THE EXERCISE :: Copy out the lines from the one containing "Click the print" through the one containing "click(x=111, y=342)", inclusive, substituting "button" for every "icon" and leaving everything else unchanged.

(Data on locating visible targets)
==================================================

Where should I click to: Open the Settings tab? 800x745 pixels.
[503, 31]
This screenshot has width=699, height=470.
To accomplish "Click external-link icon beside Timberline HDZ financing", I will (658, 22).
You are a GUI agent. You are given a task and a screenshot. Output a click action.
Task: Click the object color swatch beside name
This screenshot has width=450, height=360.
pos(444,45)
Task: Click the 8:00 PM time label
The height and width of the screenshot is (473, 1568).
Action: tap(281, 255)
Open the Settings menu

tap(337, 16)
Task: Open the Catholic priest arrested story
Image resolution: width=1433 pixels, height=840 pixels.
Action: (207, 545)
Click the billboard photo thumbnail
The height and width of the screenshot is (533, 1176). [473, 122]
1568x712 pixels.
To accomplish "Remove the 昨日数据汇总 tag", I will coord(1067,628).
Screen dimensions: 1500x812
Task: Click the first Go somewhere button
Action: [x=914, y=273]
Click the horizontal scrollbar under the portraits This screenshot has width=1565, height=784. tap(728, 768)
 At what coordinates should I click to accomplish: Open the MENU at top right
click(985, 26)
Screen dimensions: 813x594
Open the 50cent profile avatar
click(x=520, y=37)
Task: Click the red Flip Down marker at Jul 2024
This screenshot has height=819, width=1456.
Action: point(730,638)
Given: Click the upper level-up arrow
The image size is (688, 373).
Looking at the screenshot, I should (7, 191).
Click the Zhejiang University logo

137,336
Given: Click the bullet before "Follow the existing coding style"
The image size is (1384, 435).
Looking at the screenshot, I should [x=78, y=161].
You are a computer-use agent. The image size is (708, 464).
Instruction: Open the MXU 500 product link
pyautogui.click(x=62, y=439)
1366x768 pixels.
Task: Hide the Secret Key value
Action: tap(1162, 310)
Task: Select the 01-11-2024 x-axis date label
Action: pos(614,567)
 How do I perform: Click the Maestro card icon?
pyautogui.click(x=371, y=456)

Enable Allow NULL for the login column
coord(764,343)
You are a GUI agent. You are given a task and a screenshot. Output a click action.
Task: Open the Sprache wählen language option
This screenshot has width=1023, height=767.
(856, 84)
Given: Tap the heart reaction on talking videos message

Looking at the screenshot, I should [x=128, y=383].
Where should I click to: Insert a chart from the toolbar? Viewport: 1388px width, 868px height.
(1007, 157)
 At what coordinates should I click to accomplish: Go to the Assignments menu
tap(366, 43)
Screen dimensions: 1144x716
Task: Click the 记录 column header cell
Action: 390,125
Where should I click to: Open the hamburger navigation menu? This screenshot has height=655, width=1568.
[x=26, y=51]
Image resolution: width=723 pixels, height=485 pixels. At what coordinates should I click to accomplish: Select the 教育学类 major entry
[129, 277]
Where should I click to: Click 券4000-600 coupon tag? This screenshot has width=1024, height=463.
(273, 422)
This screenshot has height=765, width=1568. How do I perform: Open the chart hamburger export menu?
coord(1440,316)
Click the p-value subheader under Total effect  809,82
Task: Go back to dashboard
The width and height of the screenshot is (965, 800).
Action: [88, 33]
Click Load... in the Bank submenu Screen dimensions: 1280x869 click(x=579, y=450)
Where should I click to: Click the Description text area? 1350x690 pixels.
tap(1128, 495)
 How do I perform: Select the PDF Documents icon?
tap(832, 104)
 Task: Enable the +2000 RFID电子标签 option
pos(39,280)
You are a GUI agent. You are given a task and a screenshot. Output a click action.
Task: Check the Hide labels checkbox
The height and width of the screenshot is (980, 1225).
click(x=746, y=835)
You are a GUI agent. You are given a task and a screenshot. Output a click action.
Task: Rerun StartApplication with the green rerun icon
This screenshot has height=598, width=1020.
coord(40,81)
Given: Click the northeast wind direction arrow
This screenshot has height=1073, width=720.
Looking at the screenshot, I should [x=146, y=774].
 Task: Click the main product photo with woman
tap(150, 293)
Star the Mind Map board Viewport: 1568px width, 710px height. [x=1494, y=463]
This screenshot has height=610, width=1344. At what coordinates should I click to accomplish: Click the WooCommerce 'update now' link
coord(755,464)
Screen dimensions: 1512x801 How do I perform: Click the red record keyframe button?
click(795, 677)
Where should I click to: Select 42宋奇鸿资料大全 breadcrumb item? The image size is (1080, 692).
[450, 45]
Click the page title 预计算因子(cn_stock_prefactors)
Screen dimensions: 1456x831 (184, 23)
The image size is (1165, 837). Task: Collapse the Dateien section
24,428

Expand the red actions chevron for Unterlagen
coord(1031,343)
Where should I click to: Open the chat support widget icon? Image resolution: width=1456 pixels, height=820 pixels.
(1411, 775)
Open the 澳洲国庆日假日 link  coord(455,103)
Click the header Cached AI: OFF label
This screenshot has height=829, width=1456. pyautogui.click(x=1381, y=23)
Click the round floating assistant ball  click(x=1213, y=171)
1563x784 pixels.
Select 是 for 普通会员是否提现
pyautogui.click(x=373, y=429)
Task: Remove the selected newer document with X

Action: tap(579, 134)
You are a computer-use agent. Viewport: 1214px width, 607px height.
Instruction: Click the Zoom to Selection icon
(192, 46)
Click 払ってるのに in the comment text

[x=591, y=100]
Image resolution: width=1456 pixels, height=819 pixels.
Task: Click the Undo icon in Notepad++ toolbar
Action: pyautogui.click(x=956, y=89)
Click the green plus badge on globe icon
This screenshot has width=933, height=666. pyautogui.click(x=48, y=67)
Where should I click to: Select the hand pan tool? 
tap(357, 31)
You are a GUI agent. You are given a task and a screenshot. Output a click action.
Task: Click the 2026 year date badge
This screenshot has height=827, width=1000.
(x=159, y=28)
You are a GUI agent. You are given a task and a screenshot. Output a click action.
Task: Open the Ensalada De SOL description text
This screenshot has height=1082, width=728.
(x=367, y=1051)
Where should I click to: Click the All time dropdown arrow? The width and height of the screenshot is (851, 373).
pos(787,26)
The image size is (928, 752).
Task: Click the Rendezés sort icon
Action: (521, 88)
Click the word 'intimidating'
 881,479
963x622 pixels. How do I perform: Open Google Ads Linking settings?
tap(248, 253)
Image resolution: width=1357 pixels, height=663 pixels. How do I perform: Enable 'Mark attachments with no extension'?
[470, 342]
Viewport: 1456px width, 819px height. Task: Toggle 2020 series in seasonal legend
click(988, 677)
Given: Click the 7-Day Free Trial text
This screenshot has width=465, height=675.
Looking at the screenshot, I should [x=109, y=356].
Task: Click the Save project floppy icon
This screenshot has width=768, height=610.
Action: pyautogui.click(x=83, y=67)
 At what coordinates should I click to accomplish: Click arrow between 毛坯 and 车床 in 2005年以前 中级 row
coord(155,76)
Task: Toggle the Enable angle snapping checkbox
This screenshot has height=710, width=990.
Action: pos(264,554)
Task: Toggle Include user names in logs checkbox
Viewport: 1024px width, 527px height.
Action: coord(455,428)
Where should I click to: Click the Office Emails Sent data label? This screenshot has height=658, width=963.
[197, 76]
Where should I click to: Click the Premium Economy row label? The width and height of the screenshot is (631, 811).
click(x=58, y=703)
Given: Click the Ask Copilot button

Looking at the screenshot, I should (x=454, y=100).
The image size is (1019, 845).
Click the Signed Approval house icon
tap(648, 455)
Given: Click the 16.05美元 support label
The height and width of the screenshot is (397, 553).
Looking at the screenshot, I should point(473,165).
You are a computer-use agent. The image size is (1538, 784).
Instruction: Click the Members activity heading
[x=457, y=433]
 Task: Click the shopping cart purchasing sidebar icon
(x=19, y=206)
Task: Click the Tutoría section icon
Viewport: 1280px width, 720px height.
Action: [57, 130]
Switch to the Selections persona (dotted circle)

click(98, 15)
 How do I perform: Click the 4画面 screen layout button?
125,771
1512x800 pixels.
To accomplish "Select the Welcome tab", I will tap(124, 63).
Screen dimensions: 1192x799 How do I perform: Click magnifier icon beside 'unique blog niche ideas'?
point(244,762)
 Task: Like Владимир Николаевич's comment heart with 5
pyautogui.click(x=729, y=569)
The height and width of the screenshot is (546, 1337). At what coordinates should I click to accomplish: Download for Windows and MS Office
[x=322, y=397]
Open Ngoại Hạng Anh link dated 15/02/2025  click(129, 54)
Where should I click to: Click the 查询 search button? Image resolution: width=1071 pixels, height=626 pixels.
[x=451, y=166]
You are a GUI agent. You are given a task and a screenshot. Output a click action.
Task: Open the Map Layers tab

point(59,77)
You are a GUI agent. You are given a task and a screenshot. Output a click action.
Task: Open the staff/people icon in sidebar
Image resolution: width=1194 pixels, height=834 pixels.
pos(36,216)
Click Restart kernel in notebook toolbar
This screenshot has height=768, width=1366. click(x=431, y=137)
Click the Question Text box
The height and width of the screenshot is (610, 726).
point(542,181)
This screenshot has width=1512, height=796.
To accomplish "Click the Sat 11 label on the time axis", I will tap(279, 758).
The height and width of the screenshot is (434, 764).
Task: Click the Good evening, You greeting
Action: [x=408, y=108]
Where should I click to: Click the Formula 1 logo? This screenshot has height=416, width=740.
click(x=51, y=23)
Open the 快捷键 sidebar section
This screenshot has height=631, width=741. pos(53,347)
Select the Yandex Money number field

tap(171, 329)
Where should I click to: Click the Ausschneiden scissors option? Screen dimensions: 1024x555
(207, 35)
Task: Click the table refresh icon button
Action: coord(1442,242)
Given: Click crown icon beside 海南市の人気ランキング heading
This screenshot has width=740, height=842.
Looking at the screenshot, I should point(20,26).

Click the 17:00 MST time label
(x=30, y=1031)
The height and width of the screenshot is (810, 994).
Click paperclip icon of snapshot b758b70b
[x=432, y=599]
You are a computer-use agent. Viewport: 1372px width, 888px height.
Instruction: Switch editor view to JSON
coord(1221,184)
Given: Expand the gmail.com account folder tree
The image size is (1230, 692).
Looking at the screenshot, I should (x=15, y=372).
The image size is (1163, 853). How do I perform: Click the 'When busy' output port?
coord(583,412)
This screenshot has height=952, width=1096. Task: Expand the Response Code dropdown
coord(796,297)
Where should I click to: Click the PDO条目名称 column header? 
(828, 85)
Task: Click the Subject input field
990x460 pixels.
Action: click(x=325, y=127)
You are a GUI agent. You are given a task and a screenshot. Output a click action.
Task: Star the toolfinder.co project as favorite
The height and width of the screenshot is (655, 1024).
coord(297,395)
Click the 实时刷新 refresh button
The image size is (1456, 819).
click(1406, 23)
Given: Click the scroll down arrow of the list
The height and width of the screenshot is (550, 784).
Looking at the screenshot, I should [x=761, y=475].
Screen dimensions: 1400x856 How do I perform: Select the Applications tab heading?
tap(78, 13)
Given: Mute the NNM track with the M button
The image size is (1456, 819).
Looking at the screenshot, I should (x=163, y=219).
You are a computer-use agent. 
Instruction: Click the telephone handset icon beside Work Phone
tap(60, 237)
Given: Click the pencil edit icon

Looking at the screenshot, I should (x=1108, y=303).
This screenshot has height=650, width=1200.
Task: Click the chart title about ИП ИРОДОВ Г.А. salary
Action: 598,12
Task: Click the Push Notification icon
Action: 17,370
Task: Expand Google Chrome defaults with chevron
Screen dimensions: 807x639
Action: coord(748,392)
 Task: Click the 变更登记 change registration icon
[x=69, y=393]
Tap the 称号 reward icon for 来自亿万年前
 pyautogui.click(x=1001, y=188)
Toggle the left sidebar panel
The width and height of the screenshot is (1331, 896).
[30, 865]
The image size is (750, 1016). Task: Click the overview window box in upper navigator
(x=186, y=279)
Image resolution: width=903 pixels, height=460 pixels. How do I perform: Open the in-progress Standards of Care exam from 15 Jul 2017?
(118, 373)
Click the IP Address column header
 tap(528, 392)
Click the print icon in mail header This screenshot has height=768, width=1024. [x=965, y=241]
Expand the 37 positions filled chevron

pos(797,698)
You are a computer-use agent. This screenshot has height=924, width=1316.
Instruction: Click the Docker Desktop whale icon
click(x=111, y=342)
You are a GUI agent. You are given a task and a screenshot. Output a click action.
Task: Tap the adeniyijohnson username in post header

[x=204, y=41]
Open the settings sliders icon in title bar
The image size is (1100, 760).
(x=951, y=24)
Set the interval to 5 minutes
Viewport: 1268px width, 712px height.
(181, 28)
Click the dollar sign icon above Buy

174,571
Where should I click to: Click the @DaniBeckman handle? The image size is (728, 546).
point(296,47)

==================================================

SOLUTION BELOW ::
Click the print button in mail header This screenshot has height=768, width=1024. [x=965, y=241]
Expand the 37 positions filled chevron

pos(797,698)
You are a computer-use agent. This screenshot has height=924, width=1316.
Instruction: Click the Docker Desktop whale button
click(x=111, y=342)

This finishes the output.